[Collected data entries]

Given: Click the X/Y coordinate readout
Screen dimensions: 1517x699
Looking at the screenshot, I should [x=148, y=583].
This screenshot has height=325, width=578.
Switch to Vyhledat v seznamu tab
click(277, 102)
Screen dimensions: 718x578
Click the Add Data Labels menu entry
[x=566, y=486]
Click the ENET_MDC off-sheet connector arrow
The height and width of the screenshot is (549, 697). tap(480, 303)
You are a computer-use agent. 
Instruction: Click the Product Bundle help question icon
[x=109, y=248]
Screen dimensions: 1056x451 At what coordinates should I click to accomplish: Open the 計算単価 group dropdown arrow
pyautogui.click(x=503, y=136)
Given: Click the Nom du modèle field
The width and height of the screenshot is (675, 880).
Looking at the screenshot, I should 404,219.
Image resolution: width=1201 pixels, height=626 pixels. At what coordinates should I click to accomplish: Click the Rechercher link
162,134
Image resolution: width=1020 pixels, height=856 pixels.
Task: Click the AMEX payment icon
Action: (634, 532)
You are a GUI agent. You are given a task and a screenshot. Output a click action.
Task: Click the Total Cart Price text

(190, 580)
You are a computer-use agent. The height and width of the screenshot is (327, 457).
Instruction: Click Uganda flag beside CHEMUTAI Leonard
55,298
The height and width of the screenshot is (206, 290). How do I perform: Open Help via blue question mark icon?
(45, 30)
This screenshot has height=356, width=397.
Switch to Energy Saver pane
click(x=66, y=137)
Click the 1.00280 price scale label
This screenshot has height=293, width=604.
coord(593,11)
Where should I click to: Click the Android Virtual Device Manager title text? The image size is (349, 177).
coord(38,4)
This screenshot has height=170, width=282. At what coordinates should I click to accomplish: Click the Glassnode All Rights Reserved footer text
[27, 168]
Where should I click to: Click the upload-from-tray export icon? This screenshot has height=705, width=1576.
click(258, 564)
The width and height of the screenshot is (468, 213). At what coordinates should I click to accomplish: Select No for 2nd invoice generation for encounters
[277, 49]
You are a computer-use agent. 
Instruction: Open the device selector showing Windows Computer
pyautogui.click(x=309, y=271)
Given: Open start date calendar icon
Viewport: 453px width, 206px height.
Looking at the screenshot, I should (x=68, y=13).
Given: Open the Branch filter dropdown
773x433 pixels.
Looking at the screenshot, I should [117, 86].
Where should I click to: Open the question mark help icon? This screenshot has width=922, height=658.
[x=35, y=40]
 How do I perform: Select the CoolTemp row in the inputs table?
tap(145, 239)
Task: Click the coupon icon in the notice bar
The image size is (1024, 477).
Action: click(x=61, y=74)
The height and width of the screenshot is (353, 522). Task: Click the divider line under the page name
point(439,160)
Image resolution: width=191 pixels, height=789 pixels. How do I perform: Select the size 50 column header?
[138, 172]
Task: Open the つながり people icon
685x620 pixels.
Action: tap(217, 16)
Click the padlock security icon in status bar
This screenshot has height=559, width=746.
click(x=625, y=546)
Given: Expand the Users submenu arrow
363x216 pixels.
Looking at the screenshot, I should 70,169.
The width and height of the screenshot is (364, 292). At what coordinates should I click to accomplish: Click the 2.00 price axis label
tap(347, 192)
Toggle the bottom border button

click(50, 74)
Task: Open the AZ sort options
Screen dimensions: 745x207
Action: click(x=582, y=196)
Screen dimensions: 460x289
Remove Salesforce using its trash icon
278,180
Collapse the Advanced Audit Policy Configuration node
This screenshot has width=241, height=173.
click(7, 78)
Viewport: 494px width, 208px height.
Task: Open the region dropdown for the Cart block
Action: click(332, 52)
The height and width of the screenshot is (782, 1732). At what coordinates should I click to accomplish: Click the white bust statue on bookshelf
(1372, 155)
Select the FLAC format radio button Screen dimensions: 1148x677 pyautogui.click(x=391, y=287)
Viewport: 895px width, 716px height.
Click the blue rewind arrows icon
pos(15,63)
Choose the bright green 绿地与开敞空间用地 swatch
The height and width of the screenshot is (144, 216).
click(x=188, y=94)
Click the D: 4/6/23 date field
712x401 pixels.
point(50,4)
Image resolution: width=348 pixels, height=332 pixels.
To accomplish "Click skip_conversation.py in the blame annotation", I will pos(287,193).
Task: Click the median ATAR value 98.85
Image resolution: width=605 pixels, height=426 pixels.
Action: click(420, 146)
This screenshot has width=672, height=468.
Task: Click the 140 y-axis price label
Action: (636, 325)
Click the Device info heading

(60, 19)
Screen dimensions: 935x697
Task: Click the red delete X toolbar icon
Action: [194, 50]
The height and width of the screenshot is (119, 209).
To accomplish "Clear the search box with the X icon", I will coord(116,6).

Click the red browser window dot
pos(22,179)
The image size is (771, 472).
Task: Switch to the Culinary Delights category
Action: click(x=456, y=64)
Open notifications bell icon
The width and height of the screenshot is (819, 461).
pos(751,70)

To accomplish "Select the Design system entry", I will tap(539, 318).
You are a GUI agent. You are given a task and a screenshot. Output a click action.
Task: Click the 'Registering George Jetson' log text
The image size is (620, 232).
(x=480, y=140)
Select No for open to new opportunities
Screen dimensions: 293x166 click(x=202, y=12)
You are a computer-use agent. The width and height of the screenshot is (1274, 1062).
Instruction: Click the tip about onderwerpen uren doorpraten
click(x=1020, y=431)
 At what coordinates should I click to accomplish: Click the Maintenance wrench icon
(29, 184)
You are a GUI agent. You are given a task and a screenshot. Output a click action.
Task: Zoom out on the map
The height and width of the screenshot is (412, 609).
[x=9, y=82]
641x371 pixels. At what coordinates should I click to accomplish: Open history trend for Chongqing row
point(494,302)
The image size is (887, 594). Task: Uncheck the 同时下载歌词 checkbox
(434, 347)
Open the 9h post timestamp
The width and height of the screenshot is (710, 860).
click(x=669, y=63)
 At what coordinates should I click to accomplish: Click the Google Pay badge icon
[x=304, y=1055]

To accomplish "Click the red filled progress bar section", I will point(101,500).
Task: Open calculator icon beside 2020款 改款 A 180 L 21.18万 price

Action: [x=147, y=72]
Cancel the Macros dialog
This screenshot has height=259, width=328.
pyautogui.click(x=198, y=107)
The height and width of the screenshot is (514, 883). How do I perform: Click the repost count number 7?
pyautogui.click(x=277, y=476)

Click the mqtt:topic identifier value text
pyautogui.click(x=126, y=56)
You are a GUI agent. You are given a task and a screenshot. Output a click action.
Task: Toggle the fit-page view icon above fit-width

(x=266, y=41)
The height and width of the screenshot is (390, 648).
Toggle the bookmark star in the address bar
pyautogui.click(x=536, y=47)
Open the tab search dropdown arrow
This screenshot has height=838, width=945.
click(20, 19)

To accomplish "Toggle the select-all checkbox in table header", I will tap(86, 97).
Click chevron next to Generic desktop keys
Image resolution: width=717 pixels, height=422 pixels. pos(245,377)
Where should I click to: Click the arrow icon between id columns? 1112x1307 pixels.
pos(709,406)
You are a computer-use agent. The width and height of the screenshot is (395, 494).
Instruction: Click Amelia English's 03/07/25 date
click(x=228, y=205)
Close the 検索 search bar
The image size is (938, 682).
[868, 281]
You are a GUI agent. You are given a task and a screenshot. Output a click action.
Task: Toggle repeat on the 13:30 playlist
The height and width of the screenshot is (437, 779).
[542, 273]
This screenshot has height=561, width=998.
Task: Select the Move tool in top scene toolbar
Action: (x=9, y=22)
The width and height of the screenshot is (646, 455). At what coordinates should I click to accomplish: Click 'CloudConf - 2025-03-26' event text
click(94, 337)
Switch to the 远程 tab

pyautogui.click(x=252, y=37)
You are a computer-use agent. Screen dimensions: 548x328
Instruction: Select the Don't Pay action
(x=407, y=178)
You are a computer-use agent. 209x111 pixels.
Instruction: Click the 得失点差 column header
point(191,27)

_Required work_
Copy every record once more, exactly as given.

_Output_
Given: Click the X/Y coordinate readout
Screen dimensions: 1517x699
Looking at the screenshot, I should [x=148, y=583].
This screenshot has height=325, width=578.
Switch to Vyhledat v seznamu tab
click(277, 102)
Screen dimensions: 718x578
Click the Add Data Labels menu entry
[x=566, y=486]
Click the ENET_MDC off-sheet connector arrow
The height and width of the screenshot is (549, 697). tap(480, 303)
You are a computer-use agent. 
Instruction: Click the Product Bundle help question icon
[x=109, y=248]
Screen dimensions: 1056x451 At what coordinates should I click to accomplish: Open the 計算単価 group dropdown arrow
pyautogui.click(x=503, y=136)
Given: Click the Nom du modèle field
The width and height of the screenshot is (675, 880).
Looking at the screenshot, I should 404,219.
Image resolution: width=1201 pixels, height=626 pixels. At what coordinates should I click to accomplish: Click the Rechercher link
162,134
Image resolution: width=1020 pixels, height=856 pixels.
Task: Click the AMEX payment icon
Action: (634, 532)
You are a GUI agent. You are given a task and a screenshot. Output a click action.
Task: Click the Total Cart Price text

(190, 580)
You are a computer-use agent. The height and width of the screenshot is (327, 457).
Instruction: Click Uganda flag beside CHEMUTAI Leonard
55,298
The height and width of the screenshot is (206, 290). How do I perform: Open Help via blue question mark icon?
(45, 30)
This screenshot has height=356, width=397.
Switch to Energy Saver pane
click(x=66, y=137)
Click the 1.00280 price scale label
This screenshot has height=293, width=604.
coord(593,11)
Where should I click to: Click the Android Virtual Device Manager title text? The image size is (349, 177).
coord(38,4)
This screenshot has height=170, width=282. At what coordinates should I click to accomplish: Click the Glassnode All Rights Reserved footer text
[27, 168]
Where should I click to: Click the upload-from-tray export icon? This screenshot has height=705, width=1576.
click(258, 564)
The width and height of the screenshot is (468, 213). At what coordinates should I click to accomplish: Select No for 2nd invoice generation for encounters
[277, 49]
You are a computer-use agent. 
Instruction: Open the device selector showing Windows Computer
pyautogui.click(x=309, y=271)
Given: Open start date calendar icon
Viewport: 453px width, 206px height.
Looking at the screenshot, I should (x=68, y=13).
Given: Open the Branch filter dropdown
773x433 pixels.
Looking at the screenshot, I should [117, 86].
Where should I click to: Open the question mark help icon? This screenshot has width=922, height=658.
[x=35, y=40]
 How do I perform: Select the CoolTemp row in the inputs table?
tap(145, 239)
Task: Click the coupon icon in the notice bar
The image size is (1024, 477).
Action: click(x=61, y=74)
The height and width of the screenshot is (353, 522). Task: Click the divider line under the page name
point(439,160)
Image resolution: width=191 pixels, height=789 pixels. How do I perform: Select the size 50 column header?
[138, 172]
Task: Open the つながり people icon
685x620 pixels.
Action: tap(217, 16)
Click the padlock security icon in status bar
This screenshot has height=559, width=746.
click(x=625, y=546)
Given: Expand the Users submenu arrow
363x216 pixels.
Looking at the screenshot, I should 70,169.
The width and height of the screenshot is (364, 292). At what coordinates should I click to accomplish: Click the 2.00 price axis label
tap(347, 192)
Toggle the bottom border button

click(50, 74)
Task: Open the AZ sort options
Screen dimensions: 745x207
Action: click(x=582, y=196)
Screen dimensions: 460x289
Remove Salesforce using its trash icon
278,180
Collapse the Advanced Audit Policy Configuration node
This screenshot has width=241, height=173.
click(7, 78)
Viewport: 494px width, 208px height.
Task: Open the region dropdown for the Cart block
Action: click(332, 52)
The height and width of the screenshot is (782, 1732). At what coordinates should I click to accomplish: Click the white bust statue on bookshelf
(1372, 155)
Select the FLAC format radio button Screen dimensions: 1148x677 pyautogui.click(x=391, y=287)
Viewport: 895px width, 716px height.
Click the blue rewind arrows icon
pos(15,63)
Choose the bright green 绿地与开敞空间用地 swatch
The height and width of the screenshot is (144, 216).
click(x=188, y=94)
Click the D: 4/6/23 date field
712x401 pixels.
point(50,4)
Image resolution: width=348 pixels, height=332 pixels.
To accomplish "Click skip_conversation.py in the blame annotation", I will pos(287,193).
Task: Click the median ATAR value 98.85
Image resolution: width=605 pixels, height=426 pixels.
Action: click(420, 146)
This screenshot has width=672, height=468.
Task: Click the 140 y-axis price label
Action: (636, 325)
Click the Device info heading

(60, 19)
Screen dimensions: 935x697
Task: Click the red delete X toolbar icon
Action: [194, 50]
The height and width of the screenshot is (119, 209).
To accomplish "Clear the search box with the X icon", I will coord(116,6).

Click the red browser window dot
pos(22,179)
The image size is (771, 472).
Task: Switch to the Culinary Delights category
Action: click(x=456, y=64)
Open notifications bell icon
The width and height of the screenshot is (819, 461).
pos(751,70)

To accomplish "Select the Design system entry", I will tap(539, 318).
You are a GUI agent. You are given a task and a screenshot. Output a click action.
Task: Click the 'Registering George Jetson' log text
The image size is (620, 232).
(x=480, y=140)
Select No for open to new opportunities
Screen dimensions: 293x166 click(x=202, y=12)
You are a computer-use agent. The width and height of the screenshot is (1274, 1062).
Instruction: Click the tip about onderwerpen uren doorpraten
click(x=1020, y=431)
 At what coordinates should I click to accomplish: Click the Maintenance wrench icon
(29, 184)
You are a GUI agent. You are given a task and a screenshot. Output a click action.
Task: Zoom out on the map
The height and width of the screenshot is (412, 609).
[x=9, y=82]
641x371 pixels. At what coordinates should I click to accomplish: Open history trend for Chongqing row
point(494,302)
The image size is (887, 594). Task: Uncheck the 同时下载歌词 checkbox
(434, 347)
Open the 9h post timestamp
The width and height of the screenshot is (710, 860).
click(x=669, y=63)
 At what coordinates should I click to accomplish: Click the Google Pay badge icon
[x=304, y=1055]

To accomplish "Click the red filled progress bar section", I will point(101,500).
Task: Open calculator icon beside 2020款 改款 A 180 L 21.18万 price

Action: [x=147, y=72]
Cancel the Macros dialog
This screenshot has height=259, width=328.
pyautogui.click(x=198, y=107)
The height and width of the screenshot is (514, 883). How do I perform: Click the repost count number 7?
pyautogui.click(x=277, y=476)

Click the mqtt:topic identifier value text
pyautogui.click(x=126, y=56)
You are a GUI agent. You are given a task and a screenshot. Output a click action.
Task: Toggle the fit-page view icon above fit-width

(x=266, y=41)
The height and width of the screenshot is (390, 648).
Toggle the bookmark star in the address bar
pyautogui.click(x=536, y=47)
Open the tab search dropdown arrow
This screenshot has height=838, width=945.
click(20, 19)

To accomplish "Toggle the select-all checkbox in table header", I will tap(86, 97).
Click chevron next to Generic desktop keys
Image resolution: width=717 pixels, height=422 pixels. pos(245,377)
Where should I click to: Click the arrow icon between id columns? 1112x1307 pixels.
pos(709,406)
You are a computer-use agent. The width and height of the screenshot is (395, 494).
Instruction: Click Amelia English's 03/07/25 date
click(x=228, y=205)
Close the 検索 search bar
The image size is (938, 682).
[868, 281]
You are a GUI agent. You are given a task and a screenshot. Output a click action.
Task: Toggle repeat on the 13:30 playlist
The height and width of the screenshot is (437, 779).
[542, 273]
This screenshot has height=561, width=998.
Task: Select the Move tool in top scene toolbar
Action: (x=9, y=22)
The width and height of the screenshot is (646, 455). At what coordinates should I click to accomplish: Click 'CloudConf - 2025-03-26' event text
click(94, 337)
Switch to the 远程 tab

pyautogui.click(x=252, y=37)
You are a computer-use agent. Screen dimensions: 548x328
Instruction: Select the Don't Pay action
(x=407, y=178)
You are a computer-use agent. 209x111 pixels.
Instruction: Click the 得失点差 column header
point(191,27)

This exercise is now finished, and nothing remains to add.